= What the task asks =
What follows is a listing; restate all of it word for word.
........
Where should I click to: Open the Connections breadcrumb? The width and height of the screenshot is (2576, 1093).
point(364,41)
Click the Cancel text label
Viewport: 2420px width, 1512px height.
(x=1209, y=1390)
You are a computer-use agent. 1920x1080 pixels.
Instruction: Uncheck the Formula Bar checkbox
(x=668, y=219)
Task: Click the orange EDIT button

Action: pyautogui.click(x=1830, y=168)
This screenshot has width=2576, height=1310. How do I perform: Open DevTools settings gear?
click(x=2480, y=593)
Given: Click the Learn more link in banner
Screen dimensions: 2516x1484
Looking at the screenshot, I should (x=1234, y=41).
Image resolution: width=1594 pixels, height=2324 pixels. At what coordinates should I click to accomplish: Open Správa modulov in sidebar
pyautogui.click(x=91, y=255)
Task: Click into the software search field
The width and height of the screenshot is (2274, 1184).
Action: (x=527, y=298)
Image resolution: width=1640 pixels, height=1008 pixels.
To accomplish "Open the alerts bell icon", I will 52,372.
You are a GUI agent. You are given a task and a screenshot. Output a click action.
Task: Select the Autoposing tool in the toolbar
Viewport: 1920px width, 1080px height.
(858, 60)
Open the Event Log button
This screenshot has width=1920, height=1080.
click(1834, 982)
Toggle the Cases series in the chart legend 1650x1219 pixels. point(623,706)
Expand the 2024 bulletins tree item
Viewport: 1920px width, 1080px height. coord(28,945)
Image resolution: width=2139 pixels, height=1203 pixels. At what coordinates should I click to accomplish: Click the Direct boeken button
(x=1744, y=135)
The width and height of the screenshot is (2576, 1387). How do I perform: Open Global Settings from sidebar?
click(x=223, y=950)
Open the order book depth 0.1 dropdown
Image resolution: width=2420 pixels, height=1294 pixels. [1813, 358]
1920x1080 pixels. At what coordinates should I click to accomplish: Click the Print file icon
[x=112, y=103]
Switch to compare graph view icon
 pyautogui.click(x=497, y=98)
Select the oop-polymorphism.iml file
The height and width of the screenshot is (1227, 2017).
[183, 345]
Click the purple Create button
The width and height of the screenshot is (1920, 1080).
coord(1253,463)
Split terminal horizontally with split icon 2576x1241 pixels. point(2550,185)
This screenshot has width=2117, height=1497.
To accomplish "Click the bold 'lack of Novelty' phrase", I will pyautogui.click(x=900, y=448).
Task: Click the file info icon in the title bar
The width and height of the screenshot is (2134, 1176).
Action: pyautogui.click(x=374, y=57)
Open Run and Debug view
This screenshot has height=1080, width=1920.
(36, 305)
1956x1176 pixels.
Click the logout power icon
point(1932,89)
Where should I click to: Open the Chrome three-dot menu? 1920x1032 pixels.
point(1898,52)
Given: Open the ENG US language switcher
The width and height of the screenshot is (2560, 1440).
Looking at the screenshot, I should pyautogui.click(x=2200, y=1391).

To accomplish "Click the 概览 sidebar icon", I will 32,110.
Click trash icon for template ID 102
........
= Answer space =
Where should I click to: Open the Connections breadcrumb? The width and height of the screenshot is (2576, 1093).
point(364,41)
Click the Cancel text label
Viewport: 2420px width, 1512px height.
(x=1209, y=1390)
You are a computer-use agent. 1920x1080 pixels.
Instruction: Uncheck the Formula Bar checkbox
(x=668, y=219)
Task: Click the orange EDIT button

Action: pyautogui.click(x=1830, y=168)
This screenshot has width=2576, height=1310. How do I perform: Open DevTools settings gear?
click(x=2480, y=593)
Given: Click the Learn more link in banner
Screen dimensions: 2516x1484
Looking at the screenshot, I should (x=1234, y=41).
Image resolution: width=1594 pixels, height=2324 pixels. At what coordinates should I click to accomplish: Open Správa modulov in sidebar
pyautogui.click(x=91, y=255)
Task: Click into the software search field
The width and height of the screenshot is (2274, 1184).
Action: (x=527, y=298)
Image resolution: width=1640 pixels, height=1008 pixels.
To accomplish "Open the alerts bell icon", I will 52,372.
You are a GUI agent. You are given a task and a screenshot. Output a click action.
Task: Select the Autoposing tool in the toolbar
Viewport: 1920px width, 1080px height.
(858, 60)
Open the Event Log button
This screenshot has width=1920, height=1080.
click(1834, 982)
Toggle the Cases series in the chart legend 1650x1219 pixels. point(623,706)
Expand the 2024 bulletins tree item
Viewport: 1920px width, 1080px height. coord(28,945)
Image resolution: width=2139 pixels, height=1203 pixels. At what coordinates should I click to accomplish: Click the Direct boeken button
(x=1744, y=135)
The width and height of the screenshot is (2576, 1387). How do I perform: Open Global Settings from sidebar?
click(x=223, y=950)
Open the order book depth 0.1 dropdown
Image resolution: width=2420 pixels, height=1294 pixels. [1813, 358]
1920x1080 pixels. At what coordinates should I click to accomplish: Click the Print file icon
[x=112, y=103]
Switch to compare graph view icon
 pyautogui.click(x=497, y=98)
Select the oop-polymorphism.iml file
The height and width of the screenshot is (1227, 2017).
[183, 345]
Click the purple Create button
The width and height of the screenshot is (1920, 1080).
coord(1253,463)
Split terminal horizontally with split icon 2576x1241 pixels. point(2550,185)
This screenshot has width=2117, height=1497.
To accomplish "Click the bold 'lack of Novelty' phrase", I will pyautogui.click(x=900, y=448).
Task: Click the file info icon in the title bar
The width and height of the screenshot is (2134, 1176).
Action: pyautogui.click(x=374, y=57)
Open Run and Debug view
This screenshot has height=1080, width=1920.
(36, 305)
1956x1176 pixels.
Click the logout power icon
point(1932,89)
Where should I click to: Open the Chrome three-dot menu? 1920x1032 pixels.
point(1898,52)
Given: Open the ENG US language switcher
The width and height of the screenshot is (2560, 1440).
Looking at the screenshot, I should pyautogui.click(x=2200, y=1391).

To accomplish "Click the 概览 sidebar icon", I will 32,110.
Click trash icon for template ID 102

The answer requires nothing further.